=== Begin Enclosure ===
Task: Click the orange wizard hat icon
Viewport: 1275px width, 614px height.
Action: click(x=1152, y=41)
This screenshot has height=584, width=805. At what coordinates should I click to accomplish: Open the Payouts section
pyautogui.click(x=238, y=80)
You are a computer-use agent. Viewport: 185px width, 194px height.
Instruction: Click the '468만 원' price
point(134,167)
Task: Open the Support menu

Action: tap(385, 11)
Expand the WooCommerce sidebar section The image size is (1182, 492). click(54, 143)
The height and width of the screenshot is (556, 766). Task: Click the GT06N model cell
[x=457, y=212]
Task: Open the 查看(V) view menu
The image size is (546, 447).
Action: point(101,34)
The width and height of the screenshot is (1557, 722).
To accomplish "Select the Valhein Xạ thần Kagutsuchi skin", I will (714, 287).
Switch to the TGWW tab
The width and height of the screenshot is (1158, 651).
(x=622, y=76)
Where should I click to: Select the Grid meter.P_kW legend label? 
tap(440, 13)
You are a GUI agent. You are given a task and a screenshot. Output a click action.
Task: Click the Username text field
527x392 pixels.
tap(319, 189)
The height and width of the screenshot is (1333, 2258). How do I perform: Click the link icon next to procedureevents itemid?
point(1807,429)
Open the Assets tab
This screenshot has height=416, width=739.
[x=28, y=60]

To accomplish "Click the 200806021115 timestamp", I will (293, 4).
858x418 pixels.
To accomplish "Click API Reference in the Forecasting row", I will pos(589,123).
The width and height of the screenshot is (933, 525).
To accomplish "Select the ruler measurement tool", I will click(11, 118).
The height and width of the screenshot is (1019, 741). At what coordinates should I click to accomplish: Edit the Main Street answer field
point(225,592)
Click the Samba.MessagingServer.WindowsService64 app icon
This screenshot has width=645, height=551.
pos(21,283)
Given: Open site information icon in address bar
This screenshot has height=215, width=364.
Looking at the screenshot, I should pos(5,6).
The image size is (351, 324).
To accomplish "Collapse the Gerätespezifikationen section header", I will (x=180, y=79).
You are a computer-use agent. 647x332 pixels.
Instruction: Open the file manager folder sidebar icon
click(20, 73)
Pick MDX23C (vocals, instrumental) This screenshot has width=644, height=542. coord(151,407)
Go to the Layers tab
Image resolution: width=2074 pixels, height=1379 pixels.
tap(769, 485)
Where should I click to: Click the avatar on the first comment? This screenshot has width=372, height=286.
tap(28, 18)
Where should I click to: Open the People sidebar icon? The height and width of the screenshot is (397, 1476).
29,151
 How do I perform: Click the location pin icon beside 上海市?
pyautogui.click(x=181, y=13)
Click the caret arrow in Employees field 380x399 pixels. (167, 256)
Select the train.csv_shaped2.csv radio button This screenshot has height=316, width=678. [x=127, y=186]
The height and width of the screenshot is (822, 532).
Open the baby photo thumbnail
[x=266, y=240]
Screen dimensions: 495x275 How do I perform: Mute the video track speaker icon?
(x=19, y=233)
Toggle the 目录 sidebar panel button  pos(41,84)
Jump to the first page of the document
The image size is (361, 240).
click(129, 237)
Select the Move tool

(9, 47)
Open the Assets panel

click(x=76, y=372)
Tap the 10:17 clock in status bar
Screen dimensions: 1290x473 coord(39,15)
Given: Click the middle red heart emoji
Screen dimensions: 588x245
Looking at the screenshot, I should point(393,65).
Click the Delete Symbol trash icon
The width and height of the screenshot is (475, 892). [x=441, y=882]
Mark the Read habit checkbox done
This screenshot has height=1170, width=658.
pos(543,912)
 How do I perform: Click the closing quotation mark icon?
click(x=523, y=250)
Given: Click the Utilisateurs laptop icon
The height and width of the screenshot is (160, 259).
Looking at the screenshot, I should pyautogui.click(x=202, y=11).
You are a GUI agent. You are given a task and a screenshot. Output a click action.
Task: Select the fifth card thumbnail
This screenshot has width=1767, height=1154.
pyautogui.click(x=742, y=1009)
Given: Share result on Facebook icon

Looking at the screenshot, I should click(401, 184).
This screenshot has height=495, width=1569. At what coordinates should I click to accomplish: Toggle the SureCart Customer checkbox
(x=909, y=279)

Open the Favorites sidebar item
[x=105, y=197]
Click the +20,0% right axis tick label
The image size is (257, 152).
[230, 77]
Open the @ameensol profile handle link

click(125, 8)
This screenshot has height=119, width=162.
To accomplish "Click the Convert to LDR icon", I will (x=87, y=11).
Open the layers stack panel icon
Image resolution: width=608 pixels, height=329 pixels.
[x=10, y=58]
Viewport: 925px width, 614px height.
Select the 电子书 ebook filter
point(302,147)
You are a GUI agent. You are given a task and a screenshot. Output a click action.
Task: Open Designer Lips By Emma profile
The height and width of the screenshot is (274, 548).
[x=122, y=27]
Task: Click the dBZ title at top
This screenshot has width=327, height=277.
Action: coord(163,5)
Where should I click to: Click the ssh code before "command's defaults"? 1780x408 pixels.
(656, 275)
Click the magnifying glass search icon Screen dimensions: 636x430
=== End Enclosure ===
#### About this task
Line by line, write out the whole listing exactly.

#### Answer
Task: Click the orange wizard hat icon
Viewport: 1275px width, 614px height.
Action: click(x=1152, y=41)
This screenshot has height=584, width=805. At what coordinates should I click to accomplish: Open the Payouts section
pyautogui.click(x=238, y=80)
You are a computer-use agent. Viewport: 185px width, 194px height.
Instruction: Click the '468만 원' price
point(134,167)
Task: Open the Support menu

Action: tap(385, 11)
Expand the WooCommerce sidebar section The image size is (1182, 492). click(54, 143)
The height and width of the screenshot is (556, 766). Task: Click the GT06N model cell
[x=457, y=212]
Task: Open the 查看(V) view menu
The image size is (546, 447).
Action: point(101,34)
The width and height of the screenshot is (1557, 722).
To accomplish "Select the Valhein Xạ thần Kagutsuchi skin", I will (714, 287).
Switch to the TGWW tab
The width and height of the screenshot is (1158, 651).
(x=622, y=76)
Where should I click to: Select the Grid meter.P_kW legend label? 
tap(440, 13)
You are a GUI agent. You are given a task and a screenshot. Output a click action.
Task: Click the Username text field
527x392 pixels.
tap(319, 189)
The height and width of the screenshot is (1333, 2258). How do I perform: Click the link icon next to procedureevents itemid?
point(1807,429)
Open the Assets tab
This screenshot has height=416, width=739.
[x=28, y=60]

To accomplish "Click the 200806021115 timestamp", I will (293, 4).
858x418 pixels.
To accomplish "Click API Reference in the Forecasting row", I will pos(589,123).
The width and height of the screenshot is (933, 525).
To accomplish "Select the ruler measurement tool", I will click(11, 118).
The height and width of the screenshot is (1019, 741). At what coordinates should I click to accomplish: Edit the Main Street answer field
point(225,592)
Click the Samba.MessagingServer.WindowsService64 app icon
This screenshot has width=645, height=551.
pos(21,283)
Given: Open site information icon in address bar
This screenshot has height=215, width=364.
Looking at the screenshot, I should pos(5,6).
The image size is (351, 324).
To accomplish "Collapse the Gerätespezifikationen section header", I will (x=180, y=79).
You are a computer-use agent. 647x332 pixels.
Instruction: Open the file manager folder sidebar icon
click(20, 73)
Pick MDX23C (vocals, instrumental) This screenshot has width=644, height=542. coord(151,407)
Go to the Layers tab
Image resolution: width=2074 pixels, height=1379 pixels.
tap(769, 485)
Where should I click to: Click the avatar on the first comment? This screenshot has width=372, height=286.
tap(28, 18)
Where should I click to: Open the People sidebar icon? The height and width of the screenshot is (397, 1476).
29,151
 How do I perform: Click the location pin icon beside 上海市?
pyautogui.click(x=181, y=13)
Click the caret arrow in Employees field 380x399 pixels. (167, 256)
Select the train.csv_shaped2.csv radio button This screenshot has height=316, width=678. [x=127, y=186]
The height and width of the screenshot is (822, 532).
Open the baby photo thumbnail
[x=266, y=240]
Screen dimensions: 495x275 How do I perform: Mute the video track speaker icon?
(x=19, y=233)
Toggle the 目录 sidebar panel button  pos(41,84)
Jump to the first page of the document
The image size is (361, 240).
click(129, 237)
Select the Move tool

(9, 47)
Open the Assets panel

click(x=76, y=372)
Tap the 10:17 clock in status bar
Screen dimensions: 1290x473 coord(39,15)
Given: Click the middle red heart emoji
Screen dimensions: 588x245
Looking at the screenshot, I should point(393,65).
Click the Delete Symbol trash icon
The width and height of the screenshot is (475, 892). [x=441, y=882]
Mark the Read habit checkbox done
This screenshot has height=1170, width=658.
pos(543,912)
 How do I perform: Click the closing quotation mark icon?
click(x=523, y=250)
Given: Click the Utilisateurs laptop icon
The height and width of the screenshot is (160, 259).
Looking at the screenshot, I should pyautogui.click(x=202, y=11).
You are a GUI agent. You are given a task and a screenshot. Output a click action.
Task: Select the fifth card thumbnail
This screenshot has width=1767, height=1154.
pyautogui.click(x=742, y=1009)
Given: Share result on Facebook icon

Looking at the screenshot, I should click(401, 184).
This screenshot has height=495, width=1569. At what coordinates should I click to accomplish: Toggle the SureCart Customer checkbox
(x=909, y=279)

Open the Favorites sidebar item
[x=105, y=197]
Click the +20,0% right axis tick label
The image size is (257, 152).
[230, 77]
Open the @ameensol profile handle link

click(125, 8)
This screenshot has height=119, width=162.
To accomplish "Click the Convert to LDR icon", I will (x=87, y=11).
Open the layers stack panel icon
Image resolution: width=608 pixels, height=329 pixels.
[x=10, y=58]
Viewport: 925px width, 614px height.
Select the 电子书 ebook filter
point(302,147)
You are a GUI agent. You are given a task and a screenshot. Output a click action.
Task: Open Designer Lips By Emma profile
The height and width of the screenshot is (274, 548).
[x=122, y=27]
Task: Click the dBZ title at top
This screenshot has width=327, height=277.
Action: coord(163,5)
Where should I click to: Click the ssh code before "command's defaults"? 1780x408 pixels.
(656, 275)
Click the magnifying glass search icon Screen dimensions: 636x430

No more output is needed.